Seguimos tentando evitar ferimentos e encontrar aqueles que buscam o mesmo que nós: liberdade e irmandade. Nos juntamos em movimentos de contracultura para, acima de tudo, proteger o pouco da esperança que ainda temos e sentir, embora de modo penoso, que alguma diferença (positiva) está surtindo. Mas a cultura da competitividade é massacrante, o que leva, muitas vezes, à competição entre os próprios movimentos que lutam contra ela. Até que ponto somos, honestamente, diferentes e queremos a igualdade real (recuso que seja utópica) a todos e não só, “simplesmente”, reverter os papéis? Para alcançar o que queremos, temos de, primeiro, alinhar nossa energia para com nosso objetivo. Não dá certo procurar felicidade sendo infeliz; buscar amor culminando o ódio (que é diferente de revolta: impulso de defesa); querer igualdade puxando o tapete do colega; ser diferente dos nossos pais (avós, bisavós, tataravós…), mas repetir seus passos. E isto serve tanto para os movimentos, quanto para cada um que neste planete habita (quiçá no universo todo, se julgarmos ter uma mesma lei física regente: receber aquilo que é transmitido).

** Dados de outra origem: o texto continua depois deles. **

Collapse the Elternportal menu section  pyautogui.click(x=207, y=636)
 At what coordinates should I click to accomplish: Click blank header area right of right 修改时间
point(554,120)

Confesso não saber o que me levou a escrever este texto… talvez por desejo de gerar a reflexão. Os dois primeiros parágrafos escrevi há muito tempo, resolvi complementar hoje. Acho que mais importante do que saber onde quer chegar, é saber o que te motiva a caminhar. Ah, mais uma reflexão: não gosto de dizer que tenho certeza de algo. Ela sempre acaba, de alguma forma, me privando das outras inúmeras possibilidades (mas não nego aquela com a qual tenho mais afinidade).